For KVMR 89.5 FM volunteer broadcaster Kim Rogers, it was a series of short steps that's led to one big, double-award winning radio plunge.
She discovered the eclectic Nevada City station by accident driving around one day when she and her family were surprised to hear "our favorite stuff" on radio. Guy Clark, Rodney Crowell, Emmylou...
"I've always been one of those people who made song lists in my head, you know, what songs would go together well to make a good set," she recalled. "But I never thought I'd ever be on air. I was too shy for that."
Gradually, after meeting and becoming friends with other KVMR broadcasters, she took the volunteer-driven station's training class.
"I only thought maybe I'd be a sub sometimes" Rogers continued, "but it was way too much fun and I found I loved it (being on the air) and wanted my own show."
She also revels in having both regional and national artists perform live in-studio during the show. "I never would have dreamed I would grow up to interview some of my music idols. I can talk to musicians I admire now without my knees shaking," she said with a smile.
With an emphasis on singer-songwriters, Americana and roots music, Kim's reputation has grown such over the years that she's only one of two KVMR broadcasters to have won the John Nichols Music Achievement Award twice, an honor named for a late station music director who helped craft the station's sound.

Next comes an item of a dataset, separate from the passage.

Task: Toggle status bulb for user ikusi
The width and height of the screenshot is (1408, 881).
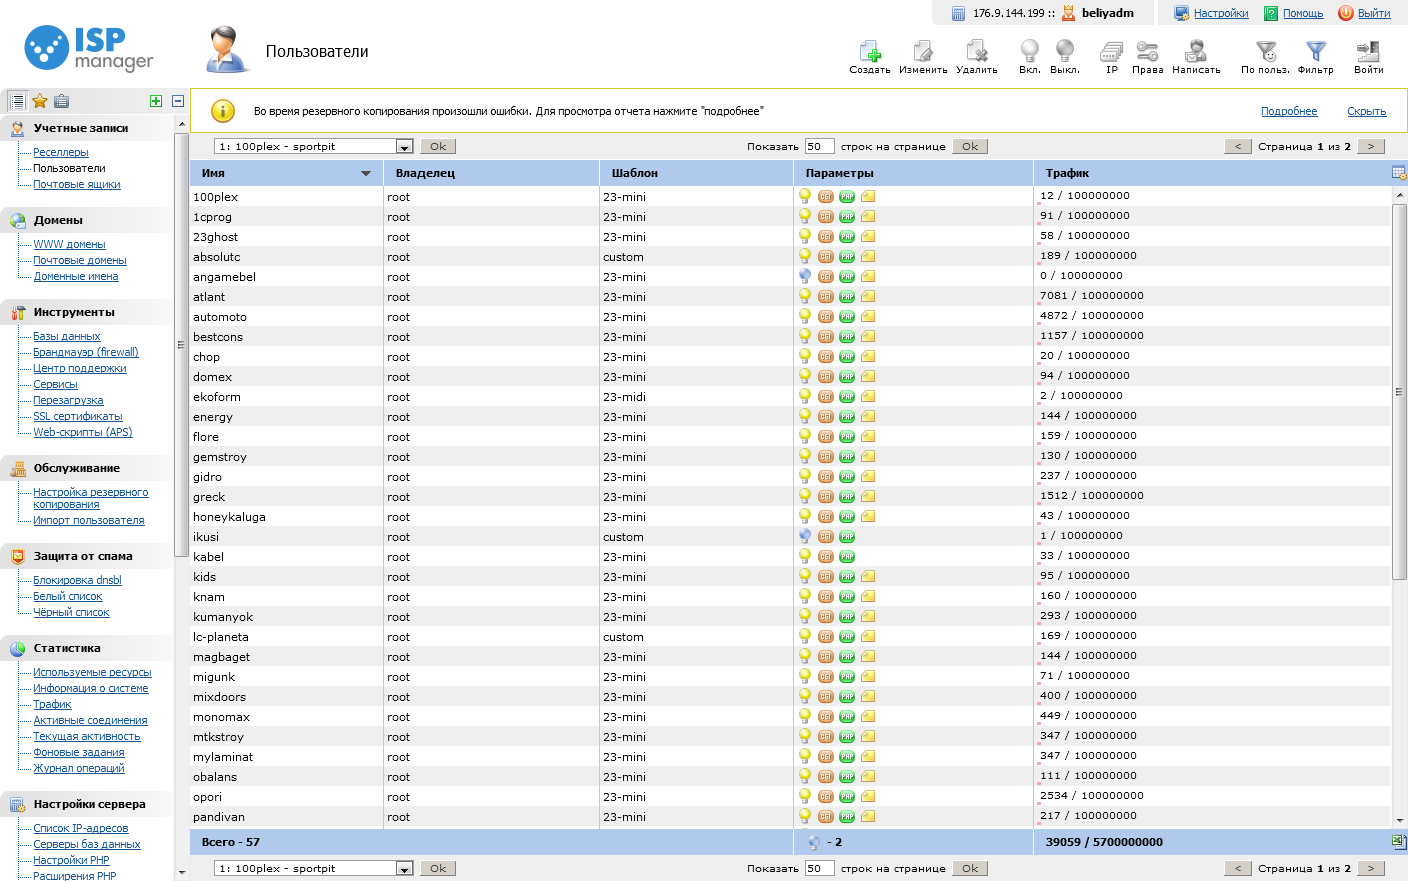Action: tap(805, 536)
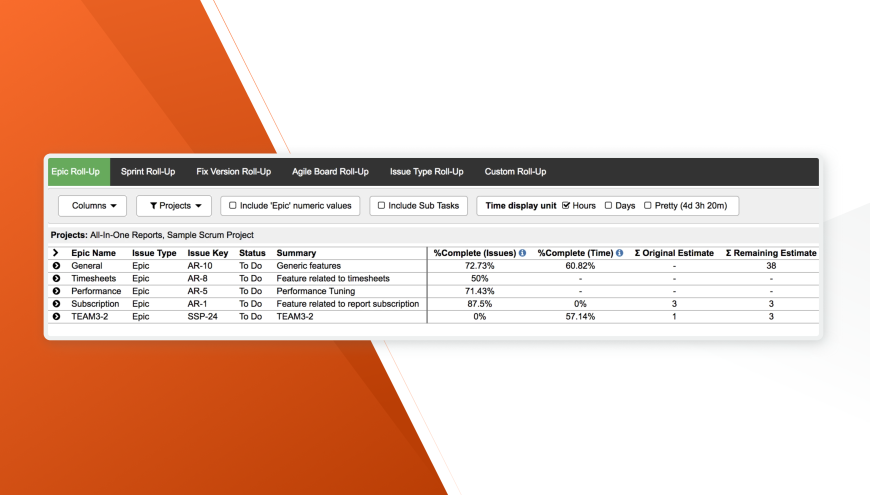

She's also a volunteer music reviewer for the station, handling 60 to 80 releases a month at times. And she's an active on-air part of the station's well-known live remote broadcasts.
The suburban Chicago native is a graphic designer by career (KIM ART Graphics), but staring at a computer screen for long hours under tight deadlines gets to Rogers.
"Once a week I just have to pull my head out of the computer," she explained. "That's when I come in to the studio to do my show and can just close the door and play 2 hours of my (musical) favorites."
For the past five years, she also likes making time to practice and play pedal steel guitar, an instrument few women seek to learn. —"serious twang is an acquired taste. I wanted to make it myself in my own living room." Though it's now out of the house playing with local band The Heifer Belles.
She admits she moved around a lot in her younger years before settling here in 1985. The Chicago area where she spent her early years was too big; Mad River, that California town of 35 people, way too small.
"For awhile, I never thought I'd find my utopia," she admitted, "but Grass Valley is a perfect balance of small town and big culture. So much going on all the time…it's hard to keep up."